>> begin Material for the task
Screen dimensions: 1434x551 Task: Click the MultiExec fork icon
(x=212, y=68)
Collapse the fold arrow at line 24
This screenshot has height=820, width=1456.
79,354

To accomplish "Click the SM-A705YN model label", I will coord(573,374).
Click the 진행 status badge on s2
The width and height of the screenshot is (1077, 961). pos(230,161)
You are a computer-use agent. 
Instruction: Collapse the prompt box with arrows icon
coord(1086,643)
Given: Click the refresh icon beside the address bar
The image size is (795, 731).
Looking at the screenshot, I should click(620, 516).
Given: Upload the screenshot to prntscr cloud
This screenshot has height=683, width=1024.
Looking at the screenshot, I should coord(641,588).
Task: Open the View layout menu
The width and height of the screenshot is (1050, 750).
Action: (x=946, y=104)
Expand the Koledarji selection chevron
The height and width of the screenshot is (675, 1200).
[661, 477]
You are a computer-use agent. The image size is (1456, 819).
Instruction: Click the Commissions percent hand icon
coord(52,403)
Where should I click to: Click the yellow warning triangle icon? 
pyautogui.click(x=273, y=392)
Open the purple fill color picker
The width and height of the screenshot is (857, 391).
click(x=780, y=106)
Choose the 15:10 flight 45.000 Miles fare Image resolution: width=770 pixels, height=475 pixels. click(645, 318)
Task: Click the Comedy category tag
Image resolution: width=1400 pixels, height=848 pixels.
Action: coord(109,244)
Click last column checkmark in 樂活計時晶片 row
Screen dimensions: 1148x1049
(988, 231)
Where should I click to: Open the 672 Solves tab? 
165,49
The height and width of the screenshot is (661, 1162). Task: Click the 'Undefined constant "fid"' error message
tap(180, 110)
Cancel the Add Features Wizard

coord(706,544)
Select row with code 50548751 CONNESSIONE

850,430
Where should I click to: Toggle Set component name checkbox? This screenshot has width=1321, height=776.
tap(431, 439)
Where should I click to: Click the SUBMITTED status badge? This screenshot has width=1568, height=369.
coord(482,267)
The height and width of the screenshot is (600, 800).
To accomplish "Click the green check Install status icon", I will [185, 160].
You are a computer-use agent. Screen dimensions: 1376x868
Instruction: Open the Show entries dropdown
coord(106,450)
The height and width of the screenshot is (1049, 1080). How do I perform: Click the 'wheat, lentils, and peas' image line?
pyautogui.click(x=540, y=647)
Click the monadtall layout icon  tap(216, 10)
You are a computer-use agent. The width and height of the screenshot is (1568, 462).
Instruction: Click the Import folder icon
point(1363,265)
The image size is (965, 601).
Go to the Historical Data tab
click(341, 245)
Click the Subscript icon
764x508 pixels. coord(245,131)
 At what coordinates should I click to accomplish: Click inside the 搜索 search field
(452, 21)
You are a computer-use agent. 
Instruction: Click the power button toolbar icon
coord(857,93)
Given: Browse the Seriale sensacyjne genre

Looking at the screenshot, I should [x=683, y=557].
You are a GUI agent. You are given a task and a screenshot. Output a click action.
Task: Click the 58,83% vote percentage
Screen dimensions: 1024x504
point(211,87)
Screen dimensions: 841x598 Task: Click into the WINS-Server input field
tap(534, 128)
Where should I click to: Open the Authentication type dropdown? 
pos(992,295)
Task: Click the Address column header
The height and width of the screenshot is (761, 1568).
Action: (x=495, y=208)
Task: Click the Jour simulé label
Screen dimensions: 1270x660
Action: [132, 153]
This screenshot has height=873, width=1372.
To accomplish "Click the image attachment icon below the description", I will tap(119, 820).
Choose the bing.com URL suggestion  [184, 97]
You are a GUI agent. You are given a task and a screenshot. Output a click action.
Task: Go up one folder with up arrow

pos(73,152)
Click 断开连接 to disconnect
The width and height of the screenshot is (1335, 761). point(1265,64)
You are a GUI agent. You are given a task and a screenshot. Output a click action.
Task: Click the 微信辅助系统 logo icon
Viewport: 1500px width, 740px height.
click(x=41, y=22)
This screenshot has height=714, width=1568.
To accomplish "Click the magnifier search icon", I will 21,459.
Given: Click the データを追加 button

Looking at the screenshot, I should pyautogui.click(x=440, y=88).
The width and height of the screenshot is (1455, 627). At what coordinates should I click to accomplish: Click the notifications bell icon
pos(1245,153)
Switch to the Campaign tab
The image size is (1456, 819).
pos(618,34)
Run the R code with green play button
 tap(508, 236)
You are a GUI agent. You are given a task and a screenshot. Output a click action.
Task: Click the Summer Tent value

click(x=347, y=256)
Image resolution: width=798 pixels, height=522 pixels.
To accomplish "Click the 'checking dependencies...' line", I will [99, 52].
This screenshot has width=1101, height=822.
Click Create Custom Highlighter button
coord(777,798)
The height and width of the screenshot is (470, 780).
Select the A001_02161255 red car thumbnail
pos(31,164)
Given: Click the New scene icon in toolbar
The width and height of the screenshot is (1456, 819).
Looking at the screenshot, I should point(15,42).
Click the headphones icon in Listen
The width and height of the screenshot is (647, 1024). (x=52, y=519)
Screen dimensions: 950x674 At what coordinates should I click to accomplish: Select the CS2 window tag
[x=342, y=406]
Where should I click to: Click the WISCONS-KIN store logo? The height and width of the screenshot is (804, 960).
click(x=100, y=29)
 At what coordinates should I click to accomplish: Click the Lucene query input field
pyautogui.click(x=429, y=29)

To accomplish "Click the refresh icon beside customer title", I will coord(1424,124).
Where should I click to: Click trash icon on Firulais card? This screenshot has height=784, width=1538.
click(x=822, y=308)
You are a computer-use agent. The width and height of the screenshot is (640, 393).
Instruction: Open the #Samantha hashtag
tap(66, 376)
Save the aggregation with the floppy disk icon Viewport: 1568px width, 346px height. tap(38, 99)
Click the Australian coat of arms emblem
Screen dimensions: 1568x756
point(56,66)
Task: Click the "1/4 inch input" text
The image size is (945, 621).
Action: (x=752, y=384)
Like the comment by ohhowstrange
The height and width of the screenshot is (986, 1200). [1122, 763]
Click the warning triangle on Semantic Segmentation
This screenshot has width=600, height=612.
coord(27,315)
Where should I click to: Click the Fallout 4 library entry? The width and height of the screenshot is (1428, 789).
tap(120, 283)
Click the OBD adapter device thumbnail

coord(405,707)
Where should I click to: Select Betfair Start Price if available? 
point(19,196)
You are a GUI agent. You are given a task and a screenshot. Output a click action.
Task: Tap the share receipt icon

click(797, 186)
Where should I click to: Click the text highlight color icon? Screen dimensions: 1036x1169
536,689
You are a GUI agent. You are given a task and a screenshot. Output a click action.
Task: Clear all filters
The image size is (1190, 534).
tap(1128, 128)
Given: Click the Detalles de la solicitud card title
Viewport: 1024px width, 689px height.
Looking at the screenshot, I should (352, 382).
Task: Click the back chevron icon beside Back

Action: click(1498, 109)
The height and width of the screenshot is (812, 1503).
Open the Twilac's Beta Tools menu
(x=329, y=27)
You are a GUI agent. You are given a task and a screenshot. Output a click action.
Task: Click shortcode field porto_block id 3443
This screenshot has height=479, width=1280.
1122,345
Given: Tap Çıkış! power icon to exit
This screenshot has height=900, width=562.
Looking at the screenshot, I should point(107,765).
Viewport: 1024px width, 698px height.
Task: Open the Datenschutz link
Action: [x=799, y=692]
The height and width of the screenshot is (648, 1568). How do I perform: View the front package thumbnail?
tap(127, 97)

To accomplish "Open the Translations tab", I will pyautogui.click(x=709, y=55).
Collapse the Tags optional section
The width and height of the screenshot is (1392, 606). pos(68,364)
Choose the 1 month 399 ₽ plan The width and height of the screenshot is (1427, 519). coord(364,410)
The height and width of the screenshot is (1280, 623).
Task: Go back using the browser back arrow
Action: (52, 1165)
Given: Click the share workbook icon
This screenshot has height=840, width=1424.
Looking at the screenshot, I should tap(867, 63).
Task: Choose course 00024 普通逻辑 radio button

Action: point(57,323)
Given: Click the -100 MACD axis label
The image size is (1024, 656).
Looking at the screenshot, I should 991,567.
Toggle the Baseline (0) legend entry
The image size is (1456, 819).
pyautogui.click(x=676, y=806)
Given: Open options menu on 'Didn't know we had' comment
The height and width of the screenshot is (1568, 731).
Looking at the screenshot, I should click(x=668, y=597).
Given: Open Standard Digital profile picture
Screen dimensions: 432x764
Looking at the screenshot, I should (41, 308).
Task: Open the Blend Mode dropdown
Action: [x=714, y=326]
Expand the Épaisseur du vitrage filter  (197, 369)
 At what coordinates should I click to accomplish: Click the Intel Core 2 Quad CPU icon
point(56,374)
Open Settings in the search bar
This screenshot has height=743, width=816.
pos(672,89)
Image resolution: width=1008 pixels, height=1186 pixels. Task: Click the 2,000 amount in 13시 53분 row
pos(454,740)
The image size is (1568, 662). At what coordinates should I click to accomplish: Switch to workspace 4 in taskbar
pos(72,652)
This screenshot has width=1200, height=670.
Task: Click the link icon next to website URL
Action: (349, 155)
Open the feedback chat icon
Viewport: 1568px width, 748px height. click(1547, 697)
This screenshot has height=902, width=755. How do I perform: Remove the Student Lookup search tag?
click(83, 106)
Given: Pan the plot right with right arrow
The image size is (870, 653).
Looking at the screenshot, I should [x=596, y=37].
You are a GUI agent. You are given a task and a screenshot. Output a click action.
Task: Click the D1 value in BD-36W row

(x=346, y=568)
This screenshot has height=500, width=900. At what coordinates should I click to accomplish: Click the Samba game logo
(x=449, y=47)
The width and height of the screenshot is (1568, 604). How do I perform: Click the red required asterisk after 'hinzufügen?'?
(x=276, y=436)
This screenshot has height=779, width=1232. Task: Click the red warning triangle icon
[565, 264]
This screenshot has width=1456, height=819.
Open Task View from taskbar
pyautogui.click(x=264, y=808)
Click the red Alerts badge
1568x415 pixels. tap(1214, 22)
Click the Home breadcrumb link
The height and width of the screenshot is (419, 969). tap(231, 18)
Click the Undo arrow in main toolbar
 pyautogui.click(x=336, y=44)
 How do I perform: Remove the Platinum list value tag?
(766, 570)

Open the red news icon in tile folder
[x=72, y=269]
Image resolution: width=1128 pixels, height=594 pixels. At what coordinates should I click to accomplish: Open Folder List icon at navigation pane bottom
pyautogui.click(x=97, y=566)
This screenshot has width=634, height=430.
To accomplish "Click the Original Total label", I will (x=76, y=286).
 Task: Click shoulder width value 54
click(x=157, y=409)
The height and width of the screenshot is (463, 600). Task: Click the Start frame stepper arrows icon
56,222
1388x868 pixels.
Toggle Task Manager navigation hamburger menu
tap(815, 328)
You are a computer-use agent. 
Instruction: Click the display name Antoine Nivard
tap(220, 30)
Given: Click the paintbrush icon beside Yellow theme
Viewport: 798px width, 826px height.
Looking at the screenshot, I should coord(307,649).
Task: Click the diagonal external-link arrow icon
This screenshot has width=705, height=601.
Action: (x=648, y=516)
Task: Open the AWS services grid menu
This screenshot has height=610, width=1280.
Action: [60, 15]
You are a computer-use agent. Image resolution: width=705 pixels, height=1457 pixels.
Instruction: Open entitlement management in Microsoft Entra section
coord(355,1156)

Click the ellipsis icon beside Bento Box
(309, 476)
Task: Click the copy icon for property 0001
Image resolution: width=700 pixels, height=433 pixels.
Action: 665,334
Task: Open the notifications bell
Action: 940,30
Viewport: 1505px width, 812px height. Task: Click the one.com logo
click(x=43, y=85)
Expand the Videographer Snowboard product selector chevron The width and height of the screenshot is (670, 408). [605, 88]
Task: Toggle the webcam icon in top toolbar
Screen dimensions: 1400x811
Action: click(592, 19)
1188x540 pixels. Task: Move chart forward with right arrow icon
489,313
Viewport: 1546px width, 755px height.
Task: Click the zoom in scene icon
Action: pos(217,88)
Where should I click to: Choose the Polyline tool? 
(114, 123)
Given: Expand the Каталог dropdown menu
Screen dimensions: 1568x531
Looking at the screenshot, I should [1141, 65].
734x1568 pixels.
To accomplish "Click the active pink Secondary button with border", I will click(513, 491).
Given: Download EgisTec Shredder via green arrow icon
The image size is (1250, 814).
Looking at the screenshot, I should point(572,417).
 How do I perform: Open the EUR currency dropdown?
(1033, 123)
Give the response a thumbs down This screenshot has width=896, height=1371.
>> end Material for the task
Request –
Copy the stretch of records from the line that contains "Toggle the Baseline (0) legend entry" through the line that contains "pos(454,740)", both ends included.

Written answer –
Toggle the Baseline (0) legend entry
The image size is (1456, 819).
pyautogui.click(x=676, y=806)
Given: Open options menu on 'Didn't know we had' comment
The height and width of the screenshot is (1568, 731).
Looking at the screenshot, I should click(x=668, y=597).
Given: Open Standard Digital profile picture
Screen dimensions: 432x764
Looking at the screenshot, I should (41, 308).
Task: Open the Blend Mode dropdown
Action: [x=714, y=326]
Expand the Épaisseur du vitrage filter  (197, 369)
 At what coordinates should I click to accomplish: Click the Intel Core 2 Quad CPU icon
point(56,374)
Open Settings in the search bar
This screenshot has height=743, width=816.
pos(672,89)
Image resolution: width=1008 pixels, height=1186 pixels. Task: Click the 2,000 amount in 13시 53분 row
pos(454,740)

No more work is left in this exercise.